Generating Multi-Modal Knowledge Clues as an Image: Towards Improving Image-Sequence Reasoning with Assisted Visual Input

Guanghui Ye, Huan Zhao, Yixian Shen, Jiaqi Li, Fengnan Li, Zhihua Jiang, Keqin Li

Published in IEEE Transactions on Circuits and Systems for Video Technology (TCSVT), 2026

Recent multi-modal large language models (MLLMs) have exhibited powerful abilities in addressing complex vision-language tasks such as image-sequence reasoning (ISR). However, significant challenges remain, e.g., it is still difficult for the MLLMs to fully capture and represent cross-image visual knowledge such as scene relations, attributes, and entity links between multiple images, which hinders them from better solving ISR. To alleviate these issues, we introduce a novel concept Visualized Knowledge Clue (VizKC) - synthetic images that encode key visual and external knowledge from a sequence of input images and are then used alongside the original input images within a multi-image MLLM to enhance reasoning performance.
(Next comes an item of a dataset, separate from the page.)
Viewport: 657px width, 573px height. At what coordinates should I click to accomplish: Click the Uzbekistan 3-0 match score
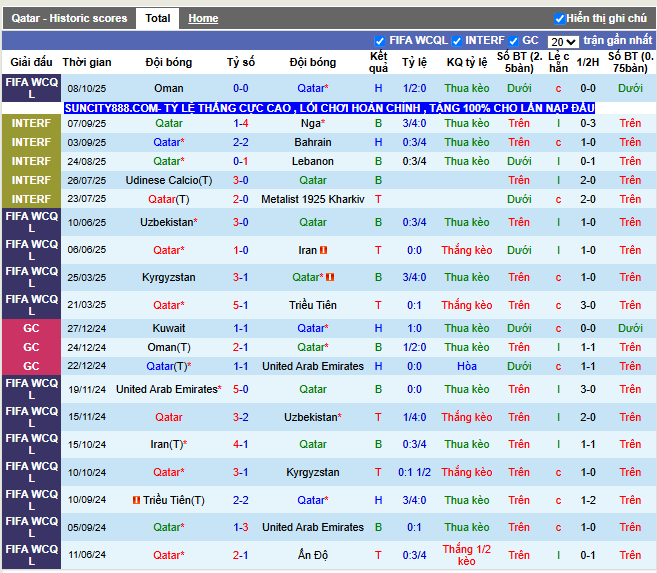[241, 222]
Accordingly, we propose an accompanying approach named VizKC-ISR, composed of two modules - VizKC generation and VizKC utilization. Specifically, in the generation module, VizKC-ISR follows a See-Find-Fuse pipeline: (i) “See - Scene Perception”, to construct an initial VizKC that incorporates scene relations of key visual entities detected from an original image; (ii) “Find - Knowledge Generation”, to generate enriched image captions with real-world knowledge and fine-grained entity details and then extract structured knowledge tuples from generated captions; (iii) “Fuse - Image Editing”, to introduce relevant knowledge tuples into the VizKC via iterative image editing. In the utilization module, we employ a multi-image MLLM (e.g., mPLUG-Owl3) to solve the VizKC-assisted ISR tasks by reasoning with generated knowledge clues. We evaluate VizKC-ISR on nine ISR benchmarks categorized into three multi-image scenarios. The results show that our VizKC-ISR performs best in all tasks, e.g., obtaining the highest average accuracy of 63.1% and surpassing the mPLUG-Owl3 baseline by 6.4 absolute points, due to the bridge between visually-grounded reasoning and multi-modal knowledge challenges.